#### [Work to complete]
Could each entry be returned exactly as it appears?

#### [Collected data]
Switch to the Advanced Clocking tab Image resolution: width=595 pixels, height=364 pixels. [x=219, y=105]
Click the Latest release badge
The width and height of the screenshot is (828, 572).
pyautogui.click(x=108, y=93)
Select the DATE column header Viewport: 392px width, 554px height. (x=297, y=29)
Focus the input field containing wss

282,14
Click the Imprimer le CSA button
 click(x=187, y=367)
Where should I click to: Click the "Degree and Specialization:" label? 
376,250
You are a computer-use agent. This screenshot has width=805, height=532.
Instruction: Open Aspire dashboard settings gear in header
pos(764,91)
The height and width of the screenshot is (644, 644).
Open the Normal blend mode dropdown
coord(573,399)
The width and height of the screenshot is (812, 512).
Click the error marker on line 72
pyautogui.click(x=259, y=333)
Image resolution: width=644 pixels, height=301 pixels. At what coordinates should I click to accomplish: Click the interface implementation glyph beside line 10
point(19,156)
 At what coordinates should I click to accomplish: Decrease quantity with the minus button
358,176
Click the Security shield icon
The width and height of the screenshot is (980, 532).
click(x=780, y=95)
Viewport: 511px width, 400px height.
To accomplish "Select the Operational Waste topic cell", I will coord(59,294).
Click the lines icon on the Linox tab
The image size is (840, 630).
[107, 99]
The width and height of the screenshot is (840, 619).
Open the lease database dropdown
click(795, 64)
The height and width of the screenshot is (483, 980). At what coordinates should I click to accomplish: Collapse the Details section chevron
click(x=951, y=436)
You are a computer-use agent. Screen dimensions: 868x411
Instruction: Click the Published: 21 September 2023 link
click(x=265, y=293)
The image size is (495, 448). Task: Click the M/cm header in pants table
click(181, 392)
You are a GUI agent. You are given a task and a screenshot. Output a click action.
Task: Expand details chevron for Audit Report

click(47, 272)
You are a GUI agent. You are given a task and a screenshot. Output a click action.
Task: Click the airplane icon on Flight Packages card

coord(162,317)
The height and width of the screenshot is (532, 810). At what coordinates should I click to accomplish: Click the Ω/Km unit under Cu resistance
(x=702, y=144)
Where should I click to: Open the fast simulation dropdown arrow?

#### [Answer box]
Switch to the Advanced Clocking tab Image resolution: width=595 pixels, height=364 pixels. [x=219, y=105]
Click the Latest release badge
The width and height of the screenshot is (828, 572).
pyautogui.click(x=108, y=93)
Select the DATE column header Viewport: 392px width, 554px height. (x=297, y=29)
Focus the input field containing wss

282,14
Click the Imprimer le CSA button
 click(x=187, y=367)
Where should I click to: Click the "Degree and Specialization:" label? 
376,250
You are a computer-use agent. This screenshot has width=805, height=532.
Instruction: Open Aspire dashboard settings gear in header
pos(764,91)
The height and width of the screenshot is (644, 644).
Open the Normal blend mode dropdown
coord(573,399)
The width and height of the screenshot is (812, 512).
Click the error marker on line 72
pyautogui.click(x=259, y=333)
Image resolution: width=644 pixels, height=301 pixels. At what coordinates should I click to accomplish: Click the interface implementation glyph beside line 10
point(19,156)
 At what coordinates should I click to accomplish: Decrease quantity with the minus button
358,176
Click the Security shield icon
The width and height of the screenshot is (980, 532).
click(x=780, y=95)
Viewport: 511px width, 400px height.
To accomplish "Select the Operational Waste topic cell", I will coord(59,294).
Click the lines icon on the Linox tab
The image size is (840, 630).
[107, 99]
The width and height of the screenshot is (840, 619).
Open the lease database dropdown
click(795, 64)
The height and width of the screenshot is (483, 980). At what coordinates should I click to accomplish: Collapse the Details section chevron
click(x=951, y=436)
You are a computer-use agent. Screen dimensions: 868x411
Instruction: Click the Published: 21 September 2023 link
click(x=265, y=293)
The image size is (495, 448). Task: Click the M/cm header in pants table
click(181, 392)
You are a GUI agent. You are given a task and a screenshot. Output a click action.
Task: Expand details chevron for Audit Report

click(47, 272)
You are a GUI agent. You are given a task and a screenshot. Output a click action.
Task: Click the airplane icon on Flight Packages card

coord(162,317)
The height and width of the screenshot is (532, 810). At what coordinates should I click to accomplish: Click the Ω/Km unit under Cu resistance
(x=702, y=144)
Where should I click to: Open the fast simulation dropdown arrow?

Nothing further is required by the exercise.